É difícil antever que lugar reservarão os livros de história aos dois mandatos de Jorge Sampaio. Para Portugal a última década não foi gloriosa, pois começou em euforia e acabou em depressão. Qualquer leitura que seja feita sobre a sua passagem por Belém à luz do país que encontrou e do país que deixou arrisca-se a ser sombria, mesmo que injusta. Até porque estes foram dois mandatos de paradoxos, até para o próprio Presidente.
Por natureza e instinto, o homem que há dez anos chegou a Belém prezou uma leitura discreta dos seus poderes, uma leitura mais institucional do que política, o que se permitiu aos portugueses olharem sempre para a Presidência da República como uma referência de estabilidade e de respeito pela legalidade, limitou a sua capacidade de influenciar o curso dos acontecimentos de acordo com as suas mais profundas preferências políticas.
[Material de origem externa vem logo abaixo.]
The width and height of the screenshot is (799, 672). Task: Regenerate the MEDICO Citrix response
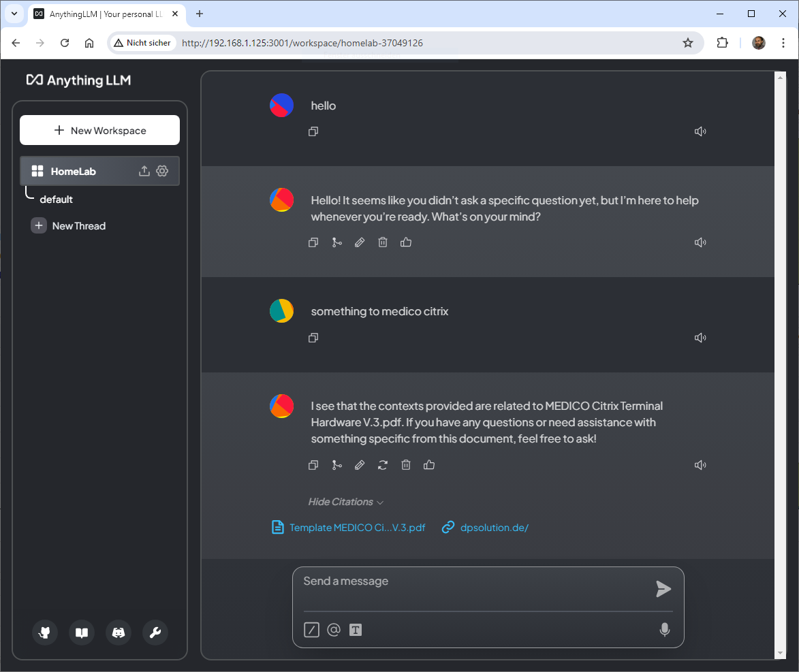click(383, 465)
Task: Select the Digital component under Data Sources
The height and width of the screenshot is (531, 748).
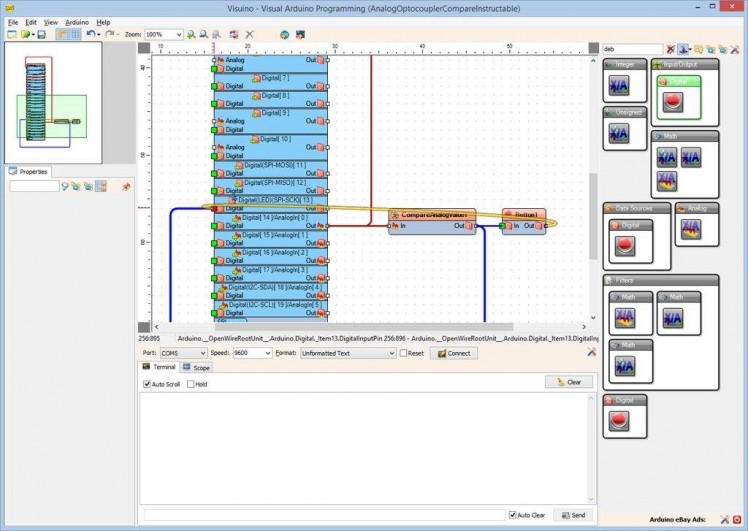Action: tap(623, 245)
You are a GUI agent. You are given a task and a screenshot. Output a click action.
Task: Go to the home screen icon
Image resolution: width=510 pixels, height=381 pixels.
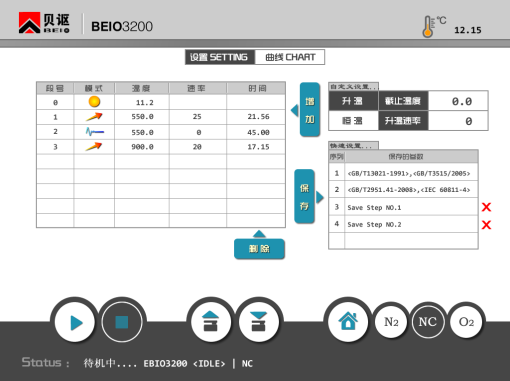348,321
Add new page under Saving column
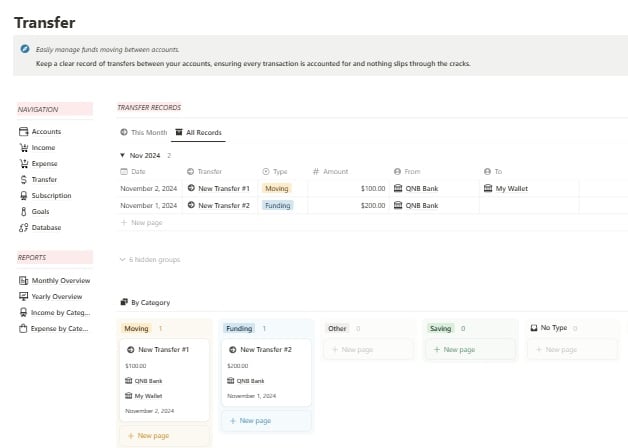Image resolution: width=628 pixels, height=448 pixels. click(x=470, y=350)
Sampaio, por exemplo, gostaria ao deixar Belém de ter o país dividido em regiões administrativas, mas convocou o referendo em que estas foram rejeitadas. Também teria preferido que a lei da interrupção voluntária da gravidez tivesse sido resolvida no Parlamento, mas no outro referendo que convocou teve para mais o desgosto de votar vencido.
Vindo do mundo da Justiça, pregou no deserto em favor de reformas que não ocorreram e, talvez por respeito a formalismos excessivos, sai de Belém com o sector mergulhado numa crise confiança, de ineficiência e de instituições. Homem preocupado com a planificação e o ordenamento, viu governos e autarquias desarrumarem o território sem que, porventura por receio de alimentar o "país da lamúria", fizesse mais do mediar os conflitos mais gritantes. Europeísta e defensor do novo Tratado Constitucional, impediu referendos despropositados mas não assistiu à aprovação formal do documento, o que permitiria que Portugal estivesse entre os países que já o subscreveram. Homem de hábitos probos, presidiu a uma nação onde as famílias se endividam e o Estado se arruina gastando de forma desregrada e irracional.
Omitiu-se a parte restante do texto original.